Unit conversion from 3d to 2d
Hi I have this experimental tank (38 x 9 x 9 cm) that has a circular inlet of 1.2 cm diameter. In my experiments, i have the flow coming in at the rate of 60 mL/minute. Now the problem is  when i have to simulate this in CFD, i need the velocity of flow coming in. So, from the equation Q = V.A, i can get the inlet velocity, but I am simulating this in 2d (38 x 9 cm), where the inlet is represented by a line 1.2 cm in length. What will be the inlet velocity for this case? Will it be the same as i get from the above equation for 3d simulation?

Re: Unit conversion from 3d to 2d
You are assuming that the flow is 2D, there is no variation in the flow properties in the third direction. The velocity must be still taken to be Q/A.

Re: Unit conversion from 3d to 2d
I agree with Praveen. However now Q will be V.L.1 where L is characteristic length (may be diameter). amol

Re: Unit conversion from 3d to 2d
Praveen and Amol Thanks for your responses. But what Praveen said is that we can use the Area from the 3d calculation which will be pi*d*d/4 and Amol says it will be d*1. So, i am a bit confused again.

Re: Unit conversion from 3d to 2d
For simulations : A = d*1 For experiments : A = d*d/4 I am asssuming that in experiments the hole is in xy plane and water is flowing in the z direction and in CFD you are neglecting either x or y.

Re: Unit conversion from 3d to 2d
That depends on what you are interested in. Going from 3D to 2D is a big simplification in your case. If you would like to investigate the local effects of a jet impinging on a free surface you might want to keep the actual velocity. Another option would be to match the filling time, in which case you get a smaller velocity.

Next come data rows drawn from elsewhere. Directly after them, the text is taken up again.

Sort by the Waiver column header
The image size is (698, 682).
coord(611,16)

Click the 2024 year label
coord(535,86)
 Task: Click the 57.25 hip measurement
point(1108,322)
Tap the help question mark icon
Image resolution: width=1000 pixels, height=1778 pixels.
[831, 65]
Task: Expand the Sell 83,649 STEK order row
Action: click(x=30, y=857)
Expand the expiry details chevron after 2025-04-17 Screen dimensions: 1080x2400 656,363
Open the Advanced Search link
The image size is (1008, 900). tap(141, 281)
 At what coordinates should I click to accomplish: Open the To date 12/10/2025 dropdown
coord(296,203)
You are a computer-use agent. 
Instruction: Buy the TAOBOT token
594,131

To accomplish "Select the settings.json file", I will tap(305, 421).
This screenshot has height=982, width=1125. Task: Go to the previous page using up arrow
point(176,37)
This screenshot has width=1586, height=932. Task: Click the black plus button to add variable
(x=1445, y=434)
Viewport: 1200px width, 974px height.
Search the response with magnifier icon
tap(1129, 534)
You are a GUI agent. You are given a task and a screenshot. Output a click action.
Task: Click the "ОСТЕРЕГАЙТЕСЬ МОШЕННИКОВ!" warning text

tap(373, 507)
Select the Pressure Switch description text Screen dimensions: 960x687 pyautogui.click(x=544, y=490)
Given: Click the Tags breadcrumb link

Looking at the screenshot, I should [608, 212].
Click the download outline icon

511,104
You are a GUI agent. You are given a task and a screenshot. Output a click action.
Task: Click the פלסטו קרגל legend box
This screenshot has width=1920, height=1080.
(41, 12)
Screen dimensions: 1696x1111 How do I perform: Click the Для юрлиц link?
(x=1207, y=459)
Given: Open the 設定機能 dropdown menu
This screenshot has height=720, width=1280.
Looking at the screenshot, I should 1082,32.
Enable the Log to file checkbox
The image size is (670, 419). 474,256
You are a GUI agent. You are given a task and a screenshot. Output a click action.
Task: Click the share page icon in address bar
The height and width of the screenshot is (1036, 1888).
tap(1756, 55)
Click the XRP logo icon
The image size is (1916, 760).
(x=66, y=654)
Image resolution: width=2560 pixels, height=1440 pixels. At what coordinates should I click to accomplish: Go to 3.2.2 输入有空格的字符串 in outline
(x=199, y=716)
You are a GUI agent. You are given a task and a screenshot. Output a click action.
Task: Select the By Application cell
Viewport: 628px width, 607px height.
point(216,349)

Re: Unit conversion from 3d to 2d
Hi, Raj As I read your message first time I noticed that turning to 2D you are losing 3D influences at the coners of the tank. Besides, and it's more important, the crossection of the plume is much smaller than the tank has. 2D planar plume interacts with smaller volume as it does in the reality. I would have calculated the problem with cylindical geometry (not x,z but r,z), substituting outer diameter from 9 to sqrt(9*9/Pi/4). This way you conserve the ratio of volumes and crosssections for coming fluid and fluid inside the tank.